| Exercise prompt |
Transcribe every line from the one containing "Screen dimensions: 952x1270" through the end of the records below, exactly, but not the pictures.

[Stored records]
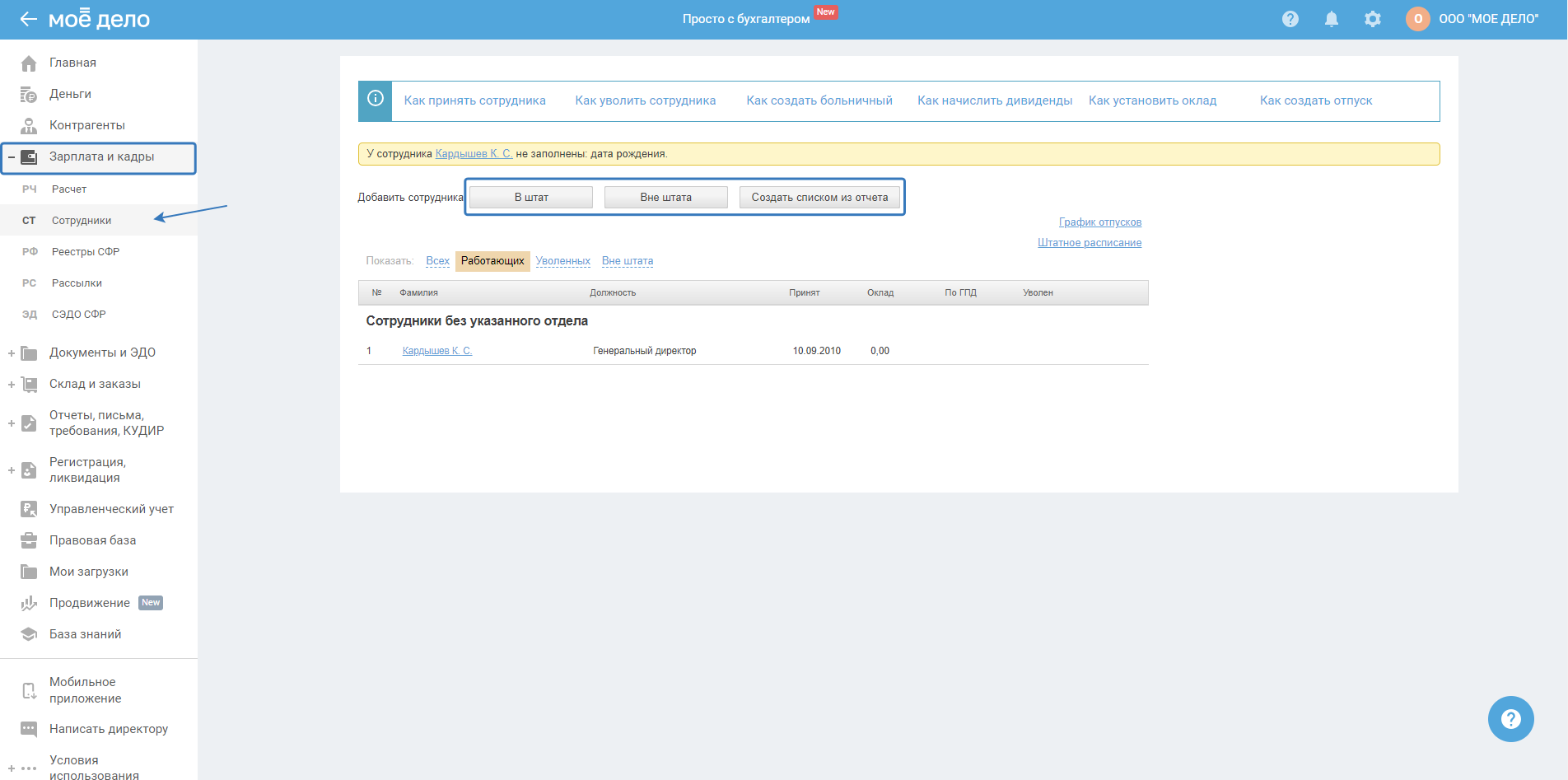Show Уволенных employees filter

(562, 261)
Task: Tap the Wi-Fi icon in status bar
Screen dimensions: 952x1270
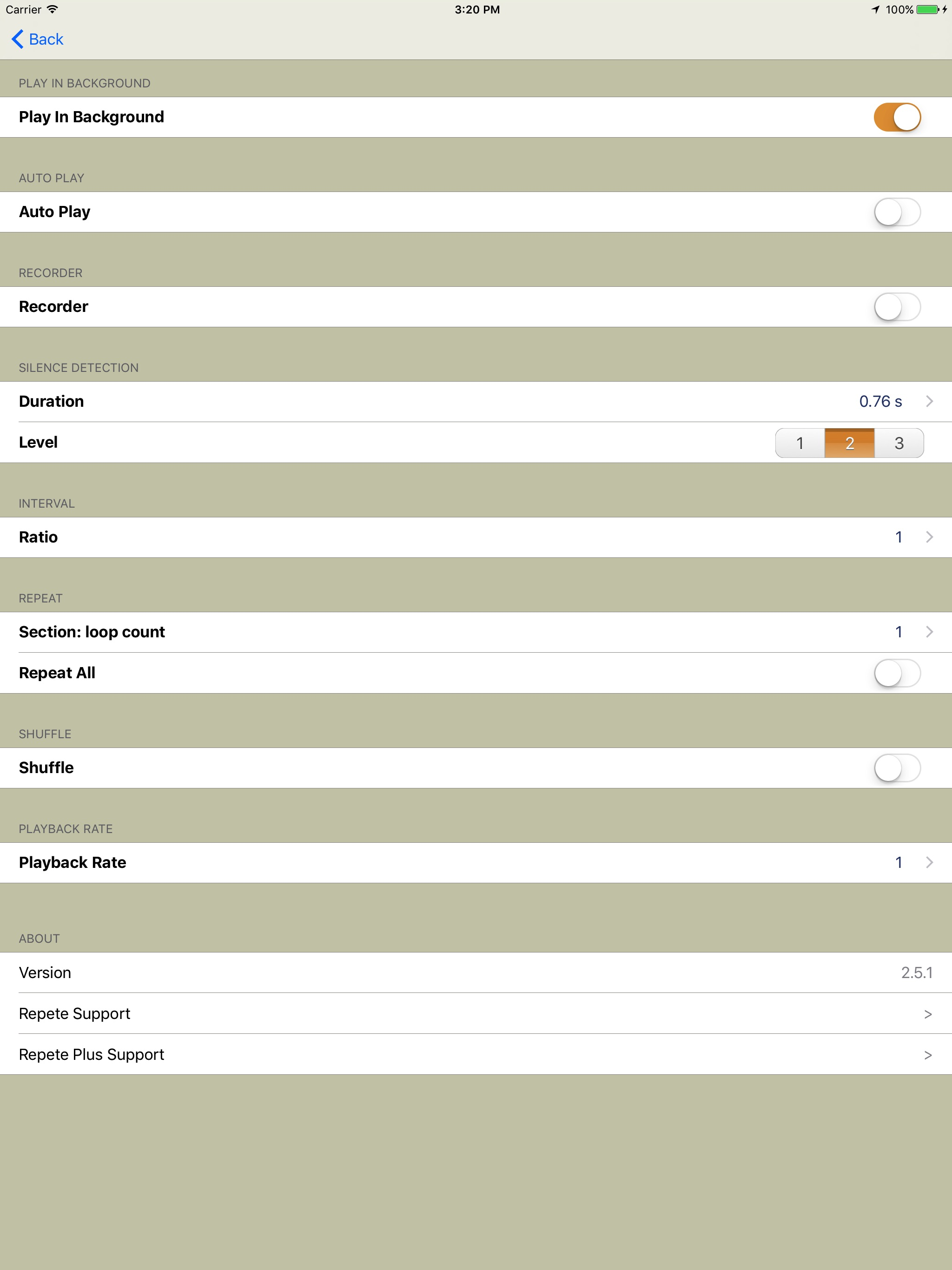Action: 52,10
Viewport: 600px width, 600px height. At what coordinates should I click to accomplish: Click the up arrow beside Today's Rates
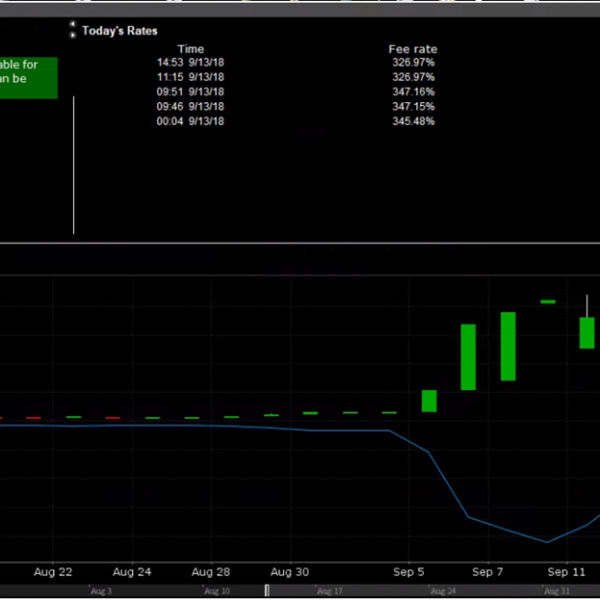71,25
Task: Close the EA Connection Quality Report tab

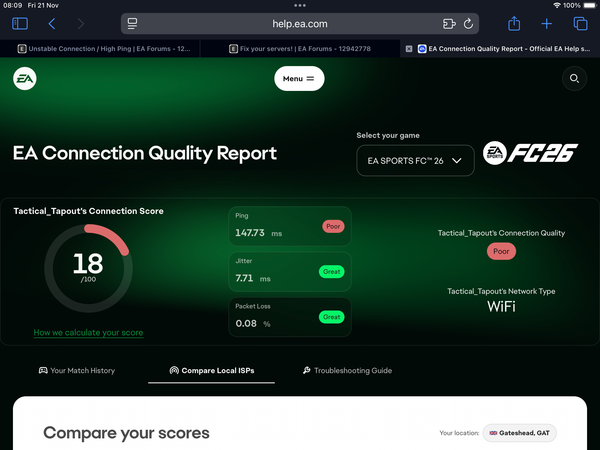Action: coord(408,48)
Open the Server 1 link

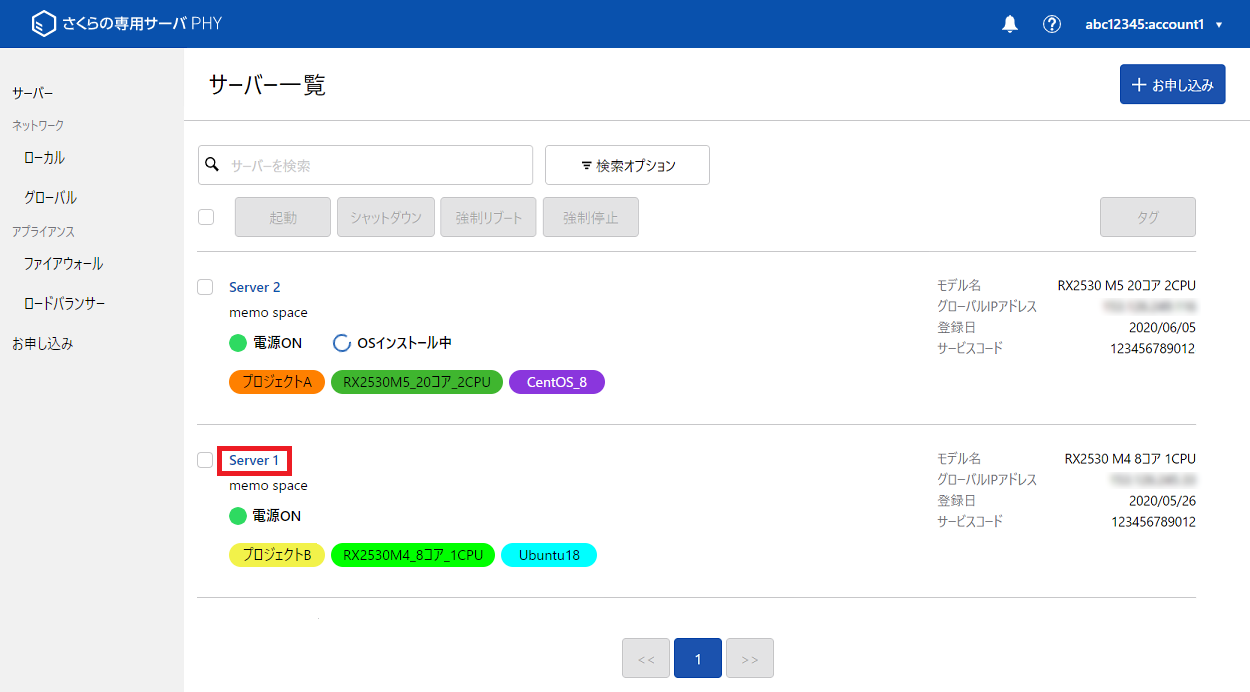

| Response to this exercise |
Screen dimensions: 952x1270
Action: 52,10
Viewport: 600px width, 600px height. At what coordinates should I click to accomplish: Click the up arrow beside Today's Rates
71,25
Task: Close the EA Connection Quality Report tab

Action: coord(408,48)
Open the Server 1 link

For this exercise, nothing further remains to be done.